> Exercise brief: Which lines below fall between the one containing "Más del autor (279, 2313)" and the one containing "[Youtube] (501, 5)"? Repeat them exactly, counting both of those lines, and add nothing else.

> Data extract:
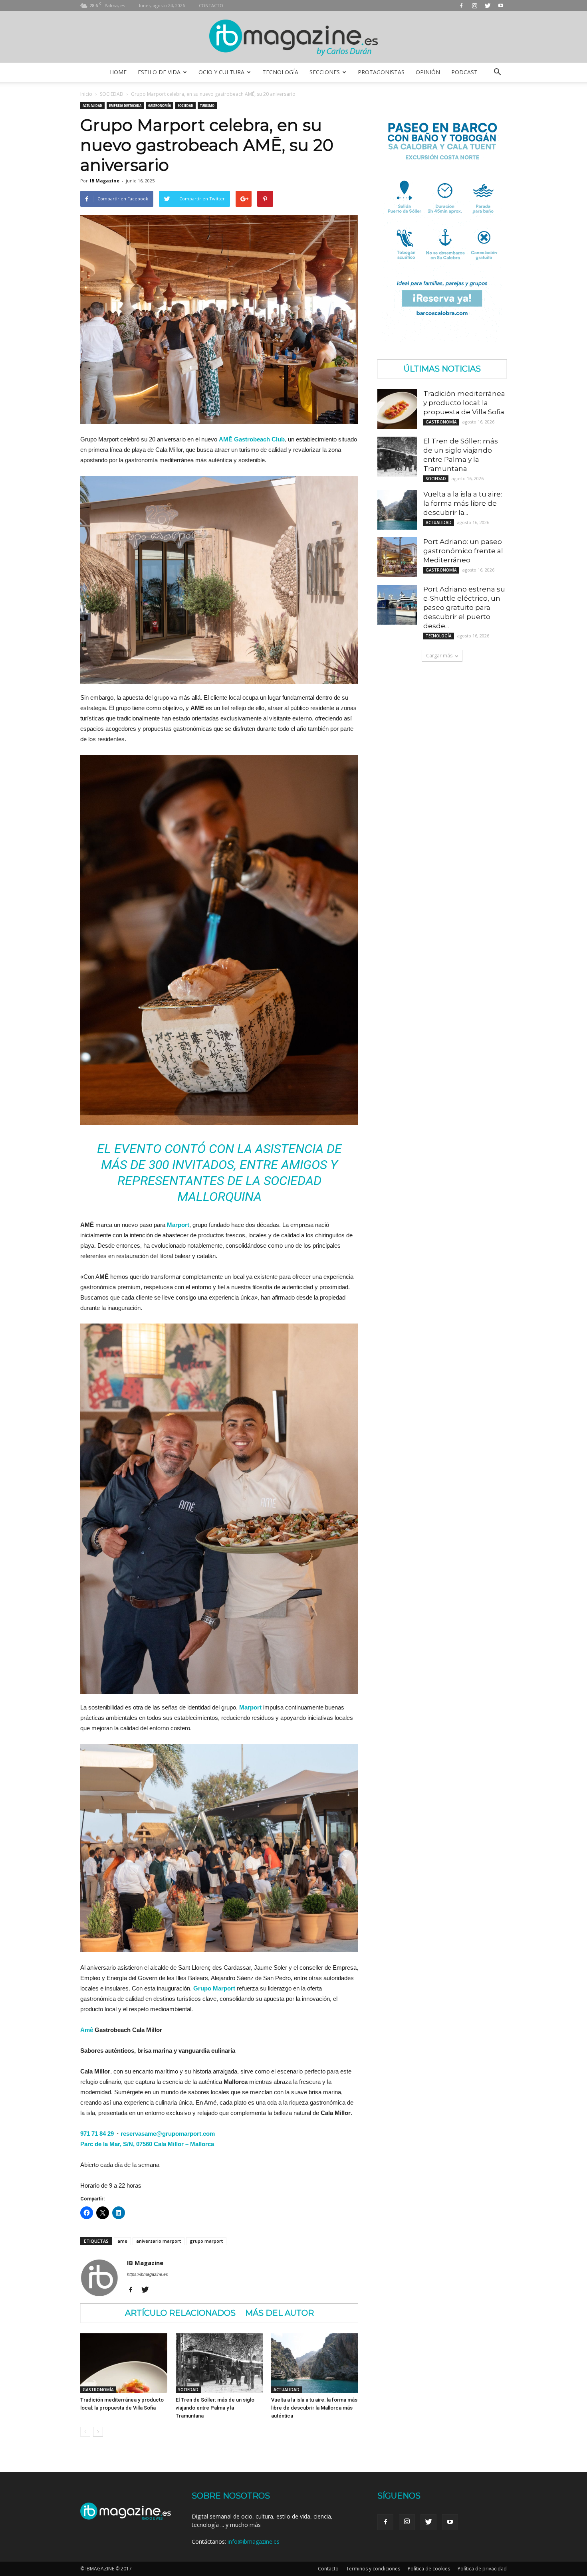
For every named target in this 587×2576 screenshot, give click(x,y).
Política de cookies (429, 2568)
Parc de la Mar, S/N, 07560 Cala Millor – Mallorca (147, 2144)
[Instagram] (474, 5)
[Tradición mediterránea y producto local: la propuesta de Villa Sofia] (123, 2363)
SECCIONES (324, 72)
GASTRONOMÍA (159, 105)
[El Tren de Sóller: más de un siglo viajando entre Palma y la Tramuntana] (219, 2363)
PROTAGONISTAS (381, 72)
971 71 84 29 (97, 2133)
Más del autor (279, 2313)
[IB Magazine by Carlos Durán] (294, 37)
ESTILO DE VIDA (159, 72)
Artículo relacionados (180, 2313)
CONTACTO (211, 5)
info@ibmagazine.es (254, 2541)
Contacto (328, 2568)
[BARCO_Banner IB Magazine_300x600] (442, 339)
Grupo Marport (214, 1988)
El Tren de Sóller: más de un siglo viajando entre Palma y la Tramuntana (215, 2408)
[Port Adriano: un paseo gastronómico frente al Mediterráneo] (397, 557)
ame (122, 2241)
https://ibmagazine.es (147, 2274)
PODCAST (464, 72)
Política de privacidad (482, 2568)
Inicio (86, 94)
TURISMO (207, 105)
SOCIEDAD (111, 94)
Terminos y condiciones (373, 2568)
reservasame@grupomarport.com (168, 2133)
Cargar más (439, 655)
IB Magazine (104, 181)
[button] (497, 72)
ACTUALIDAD (92, 105)
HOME (118, 72)
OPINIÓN (428, 72)
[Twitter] (488, 5)
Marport (250, 1707)
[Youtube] (501, 5)
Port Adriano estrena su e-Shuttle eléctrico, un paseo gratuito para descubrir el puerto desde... (464, 607)
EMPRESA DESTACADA (125, 105)
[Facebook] (461, 5)
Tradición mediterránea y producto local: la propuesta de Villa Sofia (464, 403)
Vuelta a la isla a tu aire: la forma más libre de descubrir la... (462, 503)
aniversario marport (158, 2241)
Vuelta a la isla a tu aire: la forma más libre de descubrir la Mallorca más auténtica (314, 2408)
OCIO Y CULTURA (221, 72)
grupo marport (206, 2241)
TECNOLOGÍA (280, 72)
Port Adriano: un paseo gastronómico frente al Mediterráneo (463, 551)
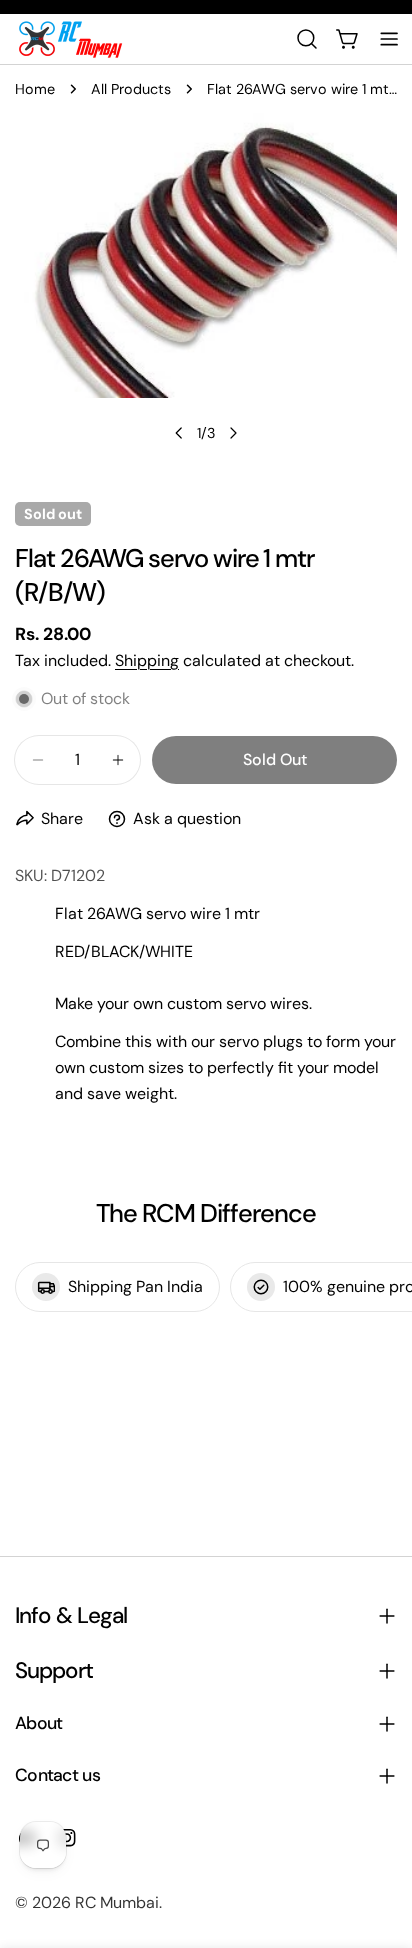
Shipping (147, 660)
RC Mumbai (117, 1902)
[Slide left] (179, 433)
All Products (131, 89)
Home (35, 89)
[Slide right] (233, 433)
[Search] (307, 39)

> Expected answer:
Más del autor (279, 2313)
[IB Magazine by Carlos Durán] (294, 37)
ESTILO DE VIDA (159, 72)
Artículo relacionados (180, 2313)
CONTACTO (211, 5)
info@ibmagazine.es (254, 2541)
Contacto (328, 2568)
[BARCO_Banner IB Magazine_300x600] (442, 339)
Grupo Marport (214, 1988)
El Tren de Sóller: más de un siglo viajando entre Palma y la Tramuntana (215, 2408)
[Port Adriano: un paseo gastronómico frente al Mediterráneo] (397, 557)
ame (122, 2241)
https://ibmagazine.es (147, 2274)
PODCAST (464, 72)
Política de privacidad (482, 2568)
Inicio (86, 94)
TURISMO (207, 105)
SOCIEDAD (111, 94)
Terminos y condiciones (373, 2568)
reservasame@grupomarport.com (168, 2133)
Cargar más (439, 655)
IB Magazine (104, 181)
[button] (497, 72)
ACTUALIDAD (92, 105)
HOME (118, 72)
OPINIÓN (428, 72)
[Twitter] (488, 5)
Marport (250, 1707)
[Youtube] (501, 5)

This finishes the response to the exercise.